## WHAT YOU NEED TO DO
An exact copy of every record is needed.

## LISTED ENTRIES
────────────────────
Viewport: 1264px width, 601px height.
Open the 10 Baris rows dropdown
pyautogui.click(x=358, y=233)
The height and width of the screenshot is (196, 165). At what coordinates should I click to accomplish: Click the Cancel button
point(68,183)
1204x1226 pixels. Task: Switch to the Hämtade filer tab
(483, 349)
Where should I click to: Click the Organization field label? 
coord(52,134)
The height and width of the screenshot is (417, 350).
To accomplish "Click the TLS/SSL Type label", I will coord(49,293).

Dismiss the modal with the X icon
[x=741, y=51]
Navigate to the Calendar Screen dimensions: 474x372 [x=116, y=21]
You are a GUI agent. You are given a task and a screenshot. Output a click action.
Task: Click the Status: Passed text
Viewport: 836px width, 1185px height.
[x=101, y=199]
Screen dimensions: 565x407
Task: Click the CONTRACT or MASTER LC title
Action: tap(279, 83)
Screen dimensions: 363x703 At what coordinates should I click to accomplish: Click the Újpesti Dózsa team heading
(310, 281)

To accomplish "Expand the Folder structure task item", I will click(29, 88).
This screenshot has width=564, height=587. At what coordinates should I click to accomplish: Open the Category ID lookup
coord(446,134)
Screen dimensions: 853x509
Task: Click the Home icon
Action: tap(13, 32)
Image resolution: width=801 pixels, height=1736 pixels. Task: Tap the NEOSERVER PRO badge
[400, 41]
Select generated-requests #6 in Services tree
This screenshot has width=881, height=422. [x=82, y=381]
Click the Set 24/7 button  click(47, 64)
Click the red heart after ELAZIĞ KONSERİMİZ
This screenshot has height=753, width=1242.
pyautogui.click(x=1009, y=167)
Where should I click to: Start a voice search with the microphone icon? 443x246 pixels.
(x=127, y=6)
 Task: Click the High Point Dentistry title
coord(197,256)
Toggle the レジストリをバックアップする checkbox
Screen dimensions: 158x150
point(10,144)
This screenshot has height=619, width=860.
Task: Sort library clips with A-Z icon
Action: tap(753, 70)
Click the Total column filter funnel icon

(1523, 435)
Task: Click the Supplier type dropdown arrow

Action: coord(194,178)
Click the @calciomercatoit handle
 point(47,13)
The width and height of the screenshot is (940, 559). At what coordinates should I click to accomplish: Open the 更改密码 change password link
────────────────────
## TASK OUTPUT
Viewport: 1264px width, 601px height.
Open the 10 Baris rows dropdown
pyautogui.click(x=358, y=233)
The height and width of the screenshot is (196, 165). At what coordinates should I click to accomplish: Click the Cancel button
point(68,183)
1204x1226 pixels. Task: Switch to the Hämtade filer tab
(483, 349)
Where should I click to: Click the Organization field label? 
coord(52,134)
The height and width of the screenshot is (417, 350).
To accomplish "Click the TLS/SSL Type label", I will coord(49,293).

Dismiss the modal with the X icon
[x=741, y=51]
Navigate to the Calendar Screen dimensions: 474x372 [x=116, y=21]
You are a GUI agent. You are given a task and a screenshot. Output a click action.
Task: Click the Status: Passed text
Viewport: 836px width, 1185px height.
[x=101, y=199]
Screen dimensions: 565x407
Task: Click the CONTRACT or MASTER LC title
Action: tap(279, 83)
Screen dimensions: 363x703 At what coordinates should I click to accomplish: Click the Újpesti Dózsa team heading
(310, 281)

To accomplish "Expand the Folder structure task item", I will click(29, 88).
This screenshot has width=564, height=587. At what coordinates should I click to accomplish: Open the Category ID lookup
coord(446,134)
Screen dimensions: 853x509
Task: Click the Home icon
Action: tap(13, 32)
Image resolution: width=801 pixels, height=1736 pixels. Task: Tap the NEOSERVER PRO badge
[400, 41]
Select generated-requests #6 in Services tree
This screenshot has width=881, height=422. [x=82, y=381]
Click the Set 24/7 button  click(47, 64)
Click the red heart after ELAZIĞ KONSERİMİZ
This screenshot has height=753, width=1242.
pyautogui.click(x=1009, y=167)
Where should I click to: Start a voice search with the microphone icon? 443x246 pixels.
(x=127, y=6)
 Task: Click the High Point Dentistry title
coord(197,256)
Toggle the レジストリをバックアップする checkbox
Screen dimensions: 158x150
point(10,144)
This screenshot has height=619, width=860.
Task: Sort library clips with A-Z icon
Action: tap(753, 70)
Click the Total column filter funnel icon

(1523, 435)
Task: Click the Supplier type dropdown arrow

Action: coord(194,178)
Click the @calciomercatoit handle
 point(47,13)
The width and height of the screenshot is (940, 559). At what coordinates should I click to accomplish: Open the 更改密码 change password link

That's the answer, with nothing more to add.